Forum

Author Topic: GPU mask is reversed, or applied from high-to-low (CentOS)  (Read 2799 times)

andyroo

  • Sr. Member
  • ****
  • Posts: 438
    • View Profile
GPU mask is reversed, or applied from high-to-low (CentOS)
« on: June 22, 2021, 10:11:02 PM »
TLDR: GPU masking with Metashape 1.7.2 on a CentOS linux node is mirrored/reversed, or applied from high-to-low.

Not sure if this is expected behavior because the examples I found in the API/forum were ambiguous.

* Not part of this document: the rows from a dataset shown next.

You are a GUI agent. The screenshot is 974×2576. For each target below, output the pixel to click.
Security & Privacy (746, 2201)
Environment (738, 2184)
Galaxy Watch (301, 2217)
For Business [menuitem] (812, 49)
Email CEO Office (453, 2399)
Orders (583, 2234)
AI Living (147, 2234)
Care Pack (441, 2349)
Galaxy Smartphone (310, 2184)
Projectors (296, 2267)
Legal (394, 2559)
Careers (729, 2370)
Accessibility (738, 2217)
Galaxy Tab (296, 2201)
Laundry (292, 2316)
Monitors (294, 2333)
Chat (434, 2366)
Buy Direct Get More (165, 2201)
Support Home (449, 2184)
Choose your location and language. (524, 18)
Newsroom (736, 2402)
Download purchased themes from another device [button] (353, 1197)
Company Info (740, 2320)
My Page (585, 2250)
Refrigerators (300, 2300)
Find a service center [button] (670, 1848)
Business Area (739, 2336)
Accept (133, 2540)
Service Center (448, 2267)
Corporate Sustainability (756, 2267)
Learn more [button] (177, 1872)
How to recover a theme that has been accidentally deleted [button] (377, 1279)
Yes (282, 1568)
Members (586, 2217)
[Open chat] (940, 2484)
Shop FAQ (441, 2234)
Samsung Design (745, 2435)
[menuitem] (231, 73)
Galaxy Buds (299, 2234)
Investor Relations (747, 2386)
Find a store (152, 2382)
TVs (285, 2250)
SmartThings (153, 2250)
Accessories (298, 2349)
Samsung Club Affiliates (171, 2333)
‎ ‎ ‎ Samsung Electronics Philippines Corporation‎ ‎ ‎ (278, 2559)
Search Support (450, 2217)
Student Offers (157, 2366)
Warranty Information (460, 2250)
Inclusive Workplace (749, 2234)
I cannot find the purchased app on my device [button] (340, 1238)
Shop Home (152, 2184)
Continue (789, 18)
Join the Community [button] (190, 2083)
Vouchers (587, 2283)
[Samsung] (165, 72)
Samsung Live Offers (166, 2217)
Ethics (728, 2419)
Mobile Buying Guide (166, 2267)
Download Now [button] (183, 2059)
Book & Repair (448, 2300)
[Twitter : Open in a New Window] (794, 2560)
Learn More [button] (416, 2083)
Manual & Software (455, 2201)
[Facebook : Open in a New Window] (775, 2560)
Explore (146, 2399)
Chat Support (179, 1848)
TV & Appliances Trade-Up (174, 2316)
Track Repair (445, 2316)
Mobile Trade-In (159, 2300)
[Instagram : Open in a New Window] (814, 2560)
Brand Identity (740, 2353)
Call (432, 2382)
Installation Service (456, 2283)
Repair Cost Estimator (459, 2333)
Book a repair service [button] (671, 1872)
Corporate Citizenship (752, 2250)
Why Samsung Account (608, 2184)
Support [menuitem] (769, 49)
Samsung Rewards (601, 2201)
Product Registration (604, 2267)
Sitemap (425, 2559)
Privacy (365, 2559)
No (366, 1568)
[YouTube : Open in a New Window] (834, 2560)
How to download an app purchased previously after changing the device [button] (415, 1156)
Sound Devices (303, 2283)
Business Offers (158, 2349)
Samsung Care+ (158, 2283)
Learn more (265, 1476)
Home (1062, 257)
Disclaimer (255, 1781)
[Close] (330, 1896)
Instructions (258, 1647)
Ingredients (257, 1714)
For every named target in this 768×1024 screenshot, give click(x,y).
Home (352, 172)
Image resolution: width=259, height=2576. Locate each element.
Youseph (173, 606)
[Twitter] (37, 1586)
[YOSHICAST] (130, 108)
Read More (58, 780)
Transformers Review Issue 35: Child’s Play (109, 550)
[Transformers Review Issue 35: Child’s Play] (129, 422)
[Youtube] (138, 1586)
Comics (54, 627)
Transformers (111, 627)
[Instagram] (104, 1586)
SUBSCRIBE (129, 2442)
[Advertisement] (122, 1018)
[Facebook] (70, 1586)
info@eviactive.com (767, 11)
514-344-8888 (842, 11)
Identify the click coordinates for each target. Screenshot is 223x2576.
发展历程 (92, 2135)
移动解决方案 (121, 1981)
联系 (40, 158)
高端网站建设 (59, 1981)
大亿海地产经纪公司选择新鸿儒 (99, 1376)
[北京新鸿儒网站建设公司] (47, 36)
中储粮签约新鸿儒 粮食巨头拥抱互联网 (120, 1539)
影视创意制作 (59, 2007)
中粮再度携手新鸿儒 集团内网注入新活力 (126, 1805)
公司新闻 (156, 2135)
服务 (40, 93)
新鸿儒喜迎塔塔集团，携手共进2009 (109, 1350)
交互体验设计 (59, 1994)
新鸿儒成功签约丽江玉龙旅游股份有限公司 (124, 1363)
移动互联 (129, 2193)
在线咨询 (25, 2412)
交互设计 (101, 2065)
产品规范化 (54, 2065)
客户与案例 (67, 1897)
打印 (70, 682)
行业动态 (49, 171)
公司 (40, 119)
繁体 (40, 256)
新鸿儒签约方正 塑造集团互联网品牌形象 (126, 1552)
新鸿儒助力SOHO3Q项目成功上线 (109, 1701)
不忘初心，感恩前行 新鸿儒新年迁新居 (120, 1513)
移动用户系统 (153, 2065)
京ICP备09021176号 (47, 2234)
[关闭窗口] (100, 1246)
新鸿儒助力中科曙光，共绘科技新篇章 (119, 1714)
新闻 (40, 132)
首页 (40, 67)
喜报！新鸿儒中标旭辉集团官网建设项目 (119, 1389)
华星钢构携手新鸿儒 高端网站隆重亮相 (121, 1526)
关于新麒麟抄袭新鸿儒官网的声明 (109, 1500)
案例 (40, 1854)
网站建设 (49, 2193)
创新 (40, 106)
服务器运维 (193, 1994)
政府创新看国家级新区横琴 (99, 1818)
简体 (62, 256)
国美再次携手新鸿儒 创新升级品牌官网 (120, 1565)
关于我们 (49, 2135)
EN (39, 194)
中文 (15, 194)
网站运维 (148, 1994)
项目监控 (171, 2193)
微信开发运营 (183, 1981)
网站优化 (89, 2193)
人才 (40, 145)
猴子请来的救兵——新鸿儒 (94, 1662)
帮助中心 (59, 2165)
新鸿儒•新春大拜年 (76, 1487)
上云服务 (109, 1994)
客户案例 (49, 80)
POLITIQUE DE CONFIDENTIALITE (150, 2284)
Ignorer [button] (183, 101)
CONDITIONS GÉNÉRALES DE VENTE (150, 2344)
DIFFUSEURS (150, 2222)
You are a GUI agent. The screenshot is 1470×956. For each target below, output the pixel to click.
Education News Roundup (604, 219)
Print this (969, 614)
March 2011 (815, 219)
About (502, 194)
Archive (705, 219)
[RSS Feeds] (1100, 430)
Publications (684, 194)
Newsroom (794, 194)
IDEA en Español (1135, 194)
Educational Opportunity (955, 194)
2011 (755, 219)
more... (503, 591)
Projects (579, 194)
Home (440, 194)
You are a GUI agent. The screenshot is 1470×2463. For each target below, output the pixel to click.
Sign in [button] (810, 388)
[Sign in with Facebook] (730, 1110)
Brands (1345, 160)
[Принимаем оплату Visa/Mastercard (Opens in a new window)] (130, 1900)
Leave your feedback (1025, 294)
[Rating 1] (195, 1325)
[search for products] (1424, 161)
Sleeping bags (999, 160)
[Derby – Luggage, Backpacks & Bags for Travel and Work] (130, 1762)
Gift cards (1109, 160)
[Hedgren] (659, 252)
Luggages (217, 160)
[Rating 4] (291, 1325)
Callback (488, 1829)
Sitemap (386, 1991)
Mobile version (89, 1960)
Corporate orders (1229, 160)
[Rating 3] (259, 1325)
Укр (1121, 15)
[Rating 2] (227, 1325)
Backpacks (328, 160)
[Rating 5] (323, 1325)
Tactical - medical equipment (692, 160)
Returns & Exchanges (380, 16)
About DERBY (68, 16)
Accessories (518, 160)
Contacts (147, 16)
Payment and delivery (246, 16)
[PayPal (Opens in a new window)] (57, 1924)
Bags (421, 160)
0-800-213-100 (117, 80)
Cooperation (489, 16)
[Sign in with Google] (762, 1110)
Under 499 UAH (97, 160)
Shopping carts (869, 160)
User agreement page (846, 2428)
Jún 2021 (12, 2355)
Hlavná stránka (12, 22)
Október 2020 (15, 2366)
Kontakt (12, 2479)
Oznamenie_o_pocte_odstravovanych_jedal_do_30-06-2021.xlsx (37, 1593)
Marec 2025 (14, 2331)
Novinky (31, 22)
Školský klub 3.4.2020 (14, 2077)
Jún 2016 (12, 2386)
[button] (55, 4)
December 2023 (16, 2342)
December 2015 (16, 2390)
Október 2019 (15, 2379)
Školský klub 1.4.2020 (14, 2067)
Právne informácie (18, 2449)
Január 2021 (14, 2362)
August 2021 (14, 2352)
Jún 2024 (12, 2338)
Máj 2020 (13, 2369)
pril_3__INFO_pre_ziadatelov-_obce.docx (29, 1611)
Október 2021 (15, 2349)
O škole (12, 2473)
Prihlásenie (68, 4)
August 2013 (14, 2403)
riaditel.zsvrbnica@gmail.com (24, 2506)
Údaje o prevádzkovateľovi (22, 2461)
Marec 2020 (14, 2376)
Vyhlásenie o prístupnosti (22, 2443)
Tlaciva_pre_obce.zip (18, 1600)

We had uncorrectable GPU memory errors on one of our cards on a HPC GPU node (CentOS) that I worked around by masking the offending GPU:
Code: [Select]
Jun 21 19:56:35 dl-0001 kernel: NVRM: GPU at PCI:0000:89:00: GPU-<censored>
Jun 21 19:56:35 dl-0001 kernel: NVRM: GPU Board Serial Number: <censored>
Jun 21 19:56:35 dl-0001 kernel: NVRM: Xid (PCI:0000:89:00): 63, Dynamic Page Retirement: New page retired, reboot to activate (0x00000000000a44da).
Jun 21 19:56:37 dl-0001 kernel: NVRM: Xid (PCI:0000:89:00): 63, Dynamic Page Retirement: New page retired, reboot to activate (0x00000000000a249c).
Jun 21 19:56:40 dl-0001 kernel: NVRM: Xid (PCI:0000:89:00): 48, An uncorrectable double bit error (DBE) has been detected on GPU in the framebuffer at partition 6, subpartition 0.
Jun 21 19:56:40 dl-0001 kernel: NVRM: Xid (PCI:0000:89:00): 63, Dynamic Page Retirement: New page retired, reboot to activate (0x00000000000a2ca1).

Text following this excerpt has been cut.